:: Material for this task ::
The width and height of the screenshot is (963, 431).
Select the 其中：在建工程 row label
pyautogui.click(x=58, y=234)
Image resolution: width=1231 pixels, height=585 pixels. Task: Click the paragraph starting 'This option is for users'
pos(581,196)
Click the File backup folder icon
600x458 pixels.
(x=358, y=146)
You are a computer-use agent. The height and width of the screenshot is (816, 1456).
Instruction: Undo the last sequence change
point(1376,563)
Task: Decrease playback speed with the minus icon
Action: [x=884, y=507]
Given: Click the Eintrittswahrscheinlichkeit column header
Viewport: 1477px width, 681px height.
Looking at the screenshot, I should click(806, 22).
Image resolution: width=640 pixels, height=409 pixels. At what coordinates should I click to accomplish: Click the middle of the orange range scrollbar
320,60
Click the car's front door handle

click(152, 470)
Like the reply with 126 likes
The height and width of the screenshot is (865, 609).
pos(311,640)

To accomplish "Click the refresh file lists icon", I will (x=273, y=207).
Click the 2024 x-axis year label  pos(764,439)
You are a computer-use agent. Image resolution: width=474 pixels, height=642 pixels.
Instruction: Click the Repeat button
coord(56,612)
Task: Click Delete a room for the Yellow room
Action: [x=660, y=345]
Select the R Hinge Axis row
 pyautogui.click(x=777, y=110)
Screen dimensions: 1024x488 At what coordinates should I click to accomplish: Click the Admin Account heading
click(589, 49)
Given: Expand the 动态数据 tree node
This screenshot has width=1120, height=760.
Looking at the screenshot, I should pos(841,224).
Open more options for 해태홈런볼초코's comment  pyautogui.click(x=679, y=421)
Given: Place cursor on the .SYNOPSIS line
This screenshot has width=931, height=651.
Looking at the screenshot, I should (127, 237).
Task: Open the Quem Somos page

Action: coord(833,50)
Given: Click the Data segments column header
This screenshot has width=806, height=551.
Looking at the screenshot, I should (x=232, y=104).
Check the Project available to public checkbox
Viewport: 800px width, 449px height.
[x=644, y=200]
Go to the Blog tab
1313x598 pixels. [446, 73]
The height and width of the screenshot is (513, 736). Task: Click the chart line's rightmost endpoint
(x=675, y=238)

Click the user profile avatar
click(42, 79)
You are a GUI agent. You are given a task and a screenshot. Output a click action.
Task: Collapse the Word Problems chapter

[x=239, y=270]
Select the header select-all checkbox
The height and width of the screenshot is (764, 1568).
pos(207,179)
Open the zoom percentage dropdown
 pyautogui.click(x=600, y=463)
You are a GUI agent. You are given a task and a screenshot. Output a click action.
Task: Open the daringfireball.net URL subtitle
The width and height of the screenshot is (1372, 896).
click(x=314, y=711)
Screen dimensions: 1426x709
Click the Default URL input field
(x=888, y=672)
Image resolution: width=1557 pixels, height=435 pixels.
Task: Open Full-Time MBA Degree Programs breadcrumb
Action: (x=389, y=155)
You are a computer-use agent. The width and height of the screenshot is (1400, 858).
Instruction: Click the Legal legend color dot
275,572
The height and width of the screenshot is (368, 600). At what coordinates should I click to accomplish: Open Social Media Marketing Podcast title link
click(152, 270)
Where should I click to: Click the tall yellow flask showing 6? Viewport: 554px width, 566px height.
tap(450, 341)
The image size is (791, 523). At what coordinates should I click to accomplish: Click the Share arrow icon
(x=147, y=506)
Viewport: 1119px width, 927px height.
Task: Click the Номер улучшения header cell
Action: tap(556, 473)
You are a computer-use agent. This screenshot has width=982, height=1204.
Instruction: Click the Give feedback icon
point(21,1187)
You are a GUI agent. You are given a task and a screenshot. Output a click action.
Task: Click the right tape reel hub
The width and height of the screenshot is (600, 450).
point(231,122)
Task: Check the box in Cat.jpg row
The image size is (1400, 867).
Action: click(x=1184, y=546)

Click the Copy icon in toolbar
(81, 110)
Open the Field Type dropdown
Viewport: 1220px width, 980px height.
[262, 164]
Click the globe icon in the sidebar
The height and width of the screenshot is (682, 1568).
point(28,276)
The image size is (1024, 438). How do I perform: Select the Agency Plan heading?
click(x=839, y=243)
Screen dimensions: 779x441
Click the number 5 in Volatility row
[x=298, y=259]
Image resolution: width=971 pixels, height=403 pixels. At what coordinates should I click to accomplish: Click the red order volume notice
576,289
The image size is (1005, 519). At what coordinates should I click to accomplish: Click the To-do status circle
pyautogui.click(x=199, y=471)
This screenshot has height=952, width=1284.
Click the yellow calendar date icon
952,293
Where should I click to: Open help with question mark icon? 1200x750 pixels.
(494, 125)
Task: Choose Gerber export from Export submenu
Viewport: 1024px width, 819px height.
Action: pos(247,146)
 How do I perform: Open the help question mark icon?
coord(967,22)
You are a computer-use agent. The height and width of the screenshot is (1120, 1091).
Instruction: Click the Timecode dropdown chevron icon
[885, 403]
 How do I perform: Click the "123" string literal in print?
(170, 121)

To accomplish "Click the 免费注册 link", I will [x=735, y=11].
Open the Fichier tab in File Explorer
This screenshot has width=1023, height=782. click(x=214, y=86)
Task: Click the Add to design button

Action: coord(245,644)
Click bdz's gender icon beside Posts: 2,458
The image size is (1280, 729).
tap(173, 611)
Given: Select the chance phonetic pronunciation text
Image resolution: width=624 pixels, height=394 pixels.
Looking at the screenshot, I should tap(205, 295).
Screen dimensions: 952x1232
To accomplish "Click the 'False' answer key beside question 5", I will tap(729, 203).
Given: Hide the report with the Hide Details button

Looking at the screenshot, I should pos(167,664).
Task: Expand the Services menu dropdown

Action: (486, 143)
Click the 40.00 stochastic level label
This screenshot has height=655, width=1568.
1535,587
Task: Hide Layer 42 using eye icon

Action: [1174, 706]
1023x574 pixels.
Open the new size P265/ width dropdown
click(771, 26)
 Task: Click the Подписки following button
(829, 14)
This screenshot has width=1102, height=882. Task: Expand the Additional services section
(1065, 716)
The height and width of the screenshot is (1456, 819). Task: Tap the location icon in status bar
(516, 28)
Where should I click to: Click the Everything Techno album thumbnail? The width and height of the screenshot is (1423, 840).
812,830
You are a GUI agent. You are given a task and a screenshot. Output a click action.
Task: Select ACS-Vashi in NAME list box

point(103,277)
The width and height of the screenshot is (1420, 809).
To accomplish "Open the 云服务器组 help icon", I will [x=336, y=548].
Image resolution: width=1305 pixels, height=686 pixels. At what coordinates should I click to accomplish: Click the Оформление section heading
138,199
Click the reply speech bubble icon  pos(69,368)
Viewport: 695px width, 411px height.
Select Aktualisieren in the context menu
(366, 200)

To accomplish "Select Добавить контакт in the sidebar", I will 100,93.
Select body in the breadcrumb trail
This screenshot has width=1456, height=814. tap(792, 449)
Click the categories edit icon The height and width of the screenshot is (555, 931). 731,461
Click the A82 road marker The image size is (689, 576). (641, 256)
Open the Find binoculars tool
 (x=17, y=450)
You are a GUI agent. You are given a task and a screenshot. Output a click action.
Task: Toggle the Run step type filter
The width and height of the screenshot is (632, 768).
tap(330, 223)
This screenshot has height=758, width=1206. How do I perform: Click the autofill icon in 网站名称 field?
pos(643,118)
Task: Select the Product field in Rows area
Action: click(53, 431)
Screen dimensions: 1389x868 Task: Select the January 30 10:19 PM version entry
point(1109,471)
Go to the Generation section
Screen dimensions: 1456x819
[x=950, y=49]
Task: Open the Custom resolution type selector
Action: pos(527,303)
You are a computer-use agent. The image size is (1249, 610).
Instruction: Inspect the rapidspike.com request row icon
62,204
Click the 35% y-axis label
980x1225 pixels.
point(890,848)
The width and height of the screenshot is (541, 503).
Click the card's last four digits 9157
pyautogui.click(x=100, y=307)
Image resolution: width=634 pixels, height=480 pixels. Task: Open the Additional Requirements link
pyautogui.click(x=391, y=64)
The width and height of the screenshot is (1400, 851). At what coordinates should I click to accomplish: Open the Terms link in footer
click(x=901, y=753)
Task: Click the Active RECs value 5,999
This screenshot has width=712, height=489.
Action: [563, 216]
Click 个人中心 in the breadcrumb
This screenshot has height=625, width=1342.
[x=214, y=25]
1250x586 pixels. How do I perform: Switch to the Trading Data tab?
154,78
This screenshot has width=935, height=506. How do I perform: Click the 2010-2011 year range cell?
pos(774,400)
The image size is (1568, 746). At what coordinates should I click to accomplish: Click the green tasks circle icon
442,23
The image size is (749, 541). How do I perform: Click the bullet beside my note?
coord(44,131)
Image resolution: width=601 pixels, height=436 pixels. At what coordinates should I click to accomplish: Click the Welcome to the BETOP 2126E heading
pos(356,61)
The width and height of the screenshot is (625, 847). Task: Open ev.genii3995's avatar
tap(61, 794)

:: Task requirements ::
Search the data above for the word "column". Copy each line it is in.

:: Task output ::
Given: Click the Eintrittswahrscheinlichkeit column header
Given: Click the Data segments column header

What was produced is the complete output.